(Buenos Aires) The media, the opposition and civil society expressed their concerns on Wednesday about a decree issued by Argentina’s ultra-liberal President Javier Milei on access to official information, seeing it as a “regression” in terms of transparency and freedom of the press.
The decree, published on Friday, amends a law that has governed access to public information since 2016. In particular, it reduces the scope of documents considered to be of legitimate public interest, excluding, for example, “preparatory deliberations and working documents, or documents relating to the preliminary examination of a file.”
Among the exceptions that the government can also invoke to not disclose information, the fact that it “may, directly or indirectly, cause damage and harm.”
In an open letter, nearly 70 civil society, press and human rights organisations denounced a decree which “extends the realm of secrecy and introduces discretion” in access to information.
“Serious setback for freedom,” headlined the conservative daily La Nacion on Wednesday, for which “Milei is redefining what public information is” in line with his explicit hostility towards critical journalists.
Part of the press also links the decree to Milei’s annoyance with questions about his dogs (five huge mastiffs), the cost of the kennels built at the presidency, etc. The new decree thus now explicitly excludes “any information relating to the private sphere of the civil servant […]especially when demand seeks to penetrate the domestic sphere.”

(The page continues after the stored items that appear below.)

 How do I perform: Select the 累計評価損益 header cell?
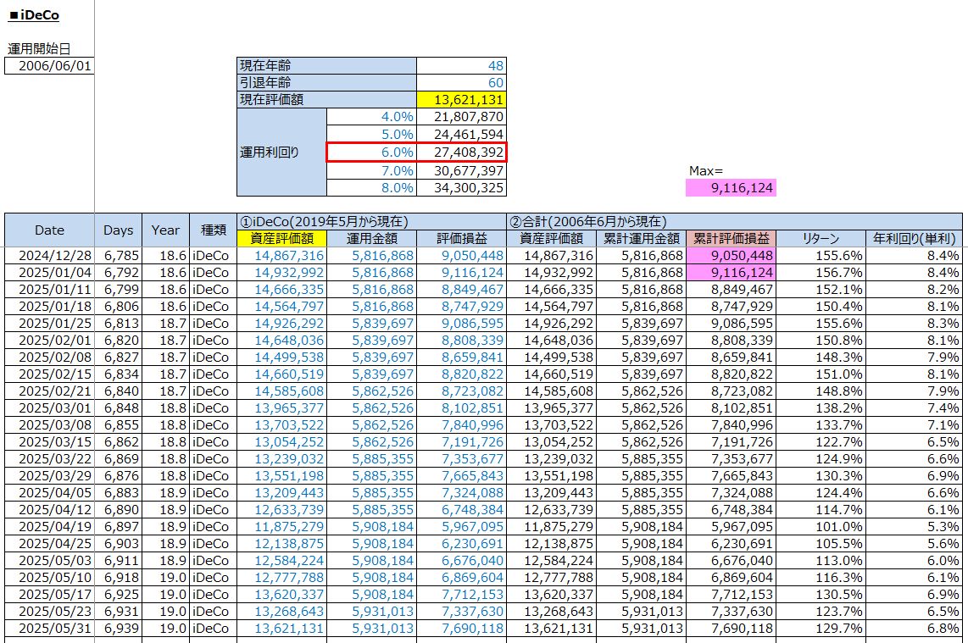coord(731,239)

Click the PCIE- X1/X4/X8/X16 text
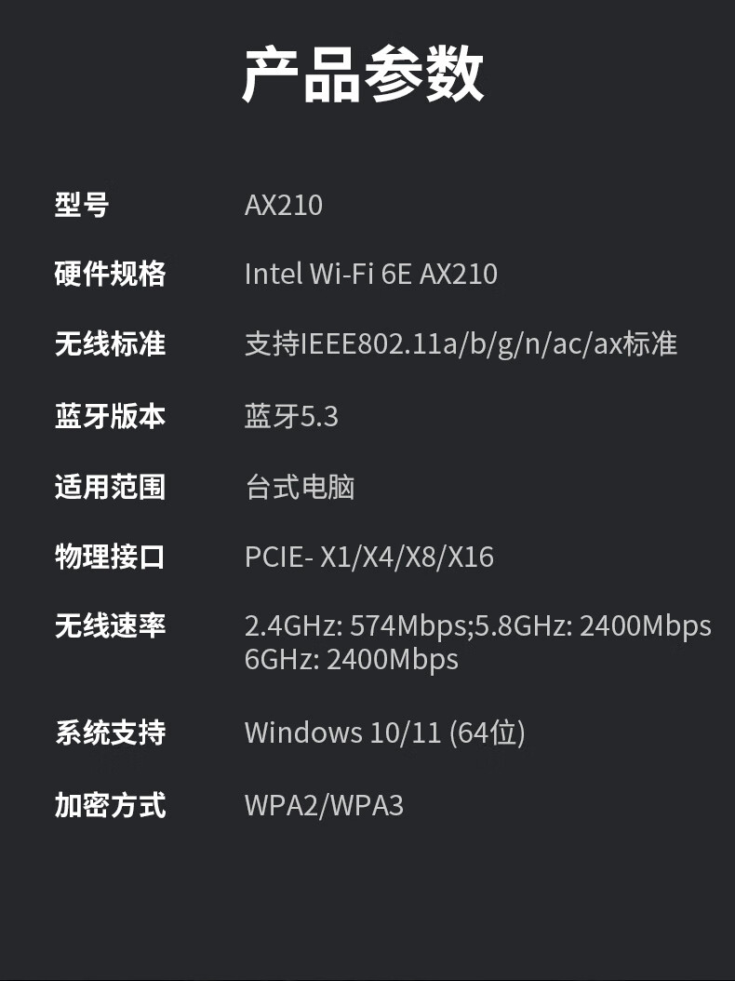click(369, 557)
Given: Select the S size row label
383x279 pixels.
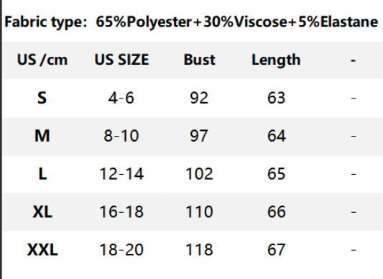Looking at the screenshot, I should tap(42, 98).
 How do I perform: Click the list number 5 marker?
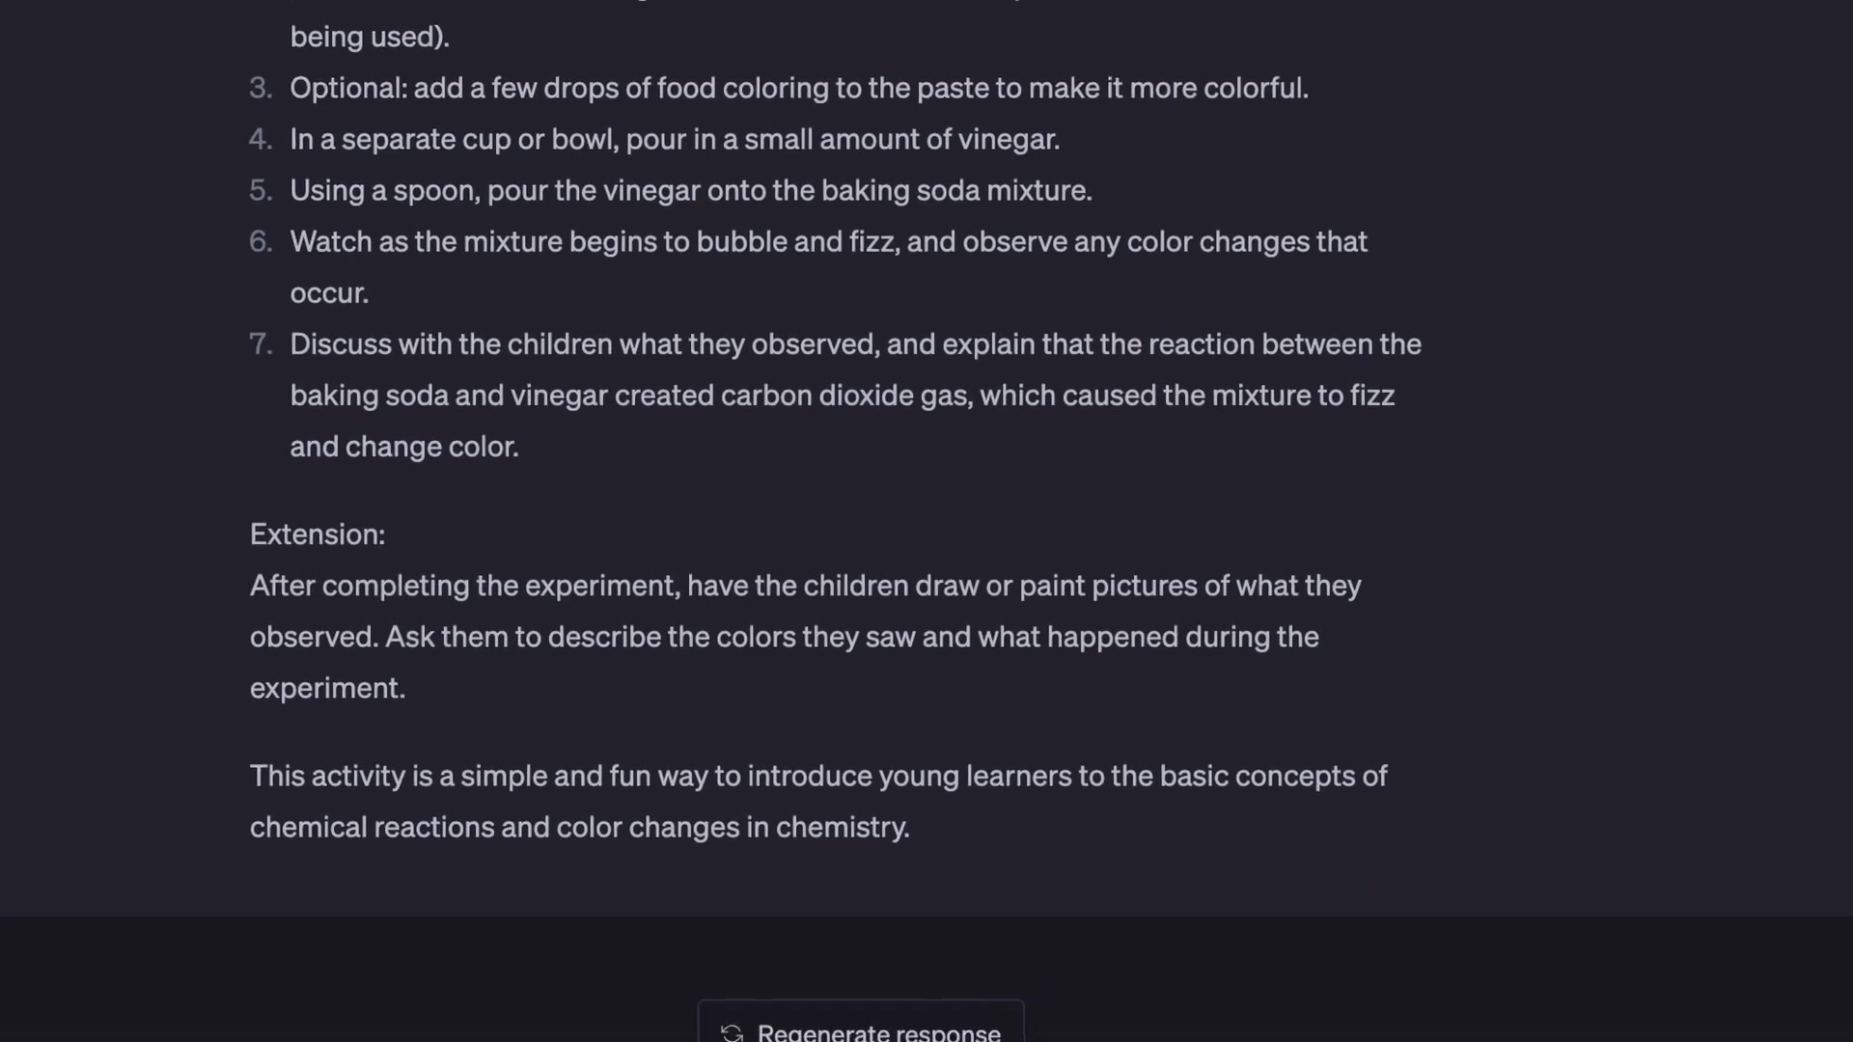(261, 190)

In July, an order from the Attorney General of the Treasury, the State’s “legal defender”, formally established that Milei’s dogs were “part of the private sphere” and that the executive was justified in not informing.
ADEPA, an influential Argentine press association, expressed concern that secrecy, “sometimes inevitable” in a democracy, was being extended “beyond what is exceptionally necessary”, a way, according to it, of “undermining the republican foundations of the country”.
An opposition leader, Senator Martin Lousteau (centre right), mocked “very strange libertarians who call themselves champions of freedom, but restrict access to information”.
ADEPA has called on the executive to review its decree, while organizations are considering an appeal for unconstitutionality.